Wednesday, 6 March 2013

Hair Hassels [UPDATE]: What Remington's Customer Services Did Next

Remington Ceramic Straight 230 straightener

Sorry I've not blogged in a while. I have been extremely busy preparing for an interview for promotion (this happened on Monday morning - I await the results...), and indulging my new obsession: The Walking Dead.

Anyway, I thought I should let you know what happened regarding my complaint to Remington's customer services team.

They (or rather, a "she") actually got back to me pretty quickly - less than a week after I sent off my suddenly-kapoot hair straighteners, I have a shiny replacement in my hands. Woo!
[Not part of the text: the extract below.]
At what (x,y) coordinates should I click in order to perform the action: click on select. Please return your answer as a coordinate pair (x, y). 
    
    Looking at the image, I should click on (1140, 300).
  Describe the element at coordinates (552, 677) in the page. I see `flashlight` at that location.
I'm less impressed with the letter that was included in my parcel though. Good customer service, at the end of the day, is about showing you care. I don't feel the letter I received indicated such - I've included my own commentary in pink.

Dear Ms Cole (it's 'Miss', actually),

Thank you for the return of your straighteners and accompanying letter. 

Your comments have been noted, and we would like to explain that your till receipt acts as your proof of purchase and guarantee, therefore without this we are under no obligation to assist you (That's the complete opposite of what the customer service representative said in her email to me...)

Having read through all previous correspondence (you clearly didn't, considering the above point...) I note that we did supply you with a freepost address (oh, is this the admittance your team member got it wrong?) so you could return the straighteners without incurring any postage costs and we have herewith enclosed a replacement pair of straighteners free of charge as a gesture of goodwill (read as: "gesture of LIES!"), which we are confident, will provide a satisfactory service (hopefully longer than four months this time...).

*A comma somewhere in this final paragraph wouldn't have gone amiss! 

*Also note that "sorry" (or an equivalent) is not mentioned anywhere, in relation to the fact the straighteners broke after just four months of typical use! 

I love a good moan, can you tell? ;]

Oh well. At least Remington* replaced them for me.   

*Actually, a representative from Russell Hobbs did, according to the letter. Why...I have no idea.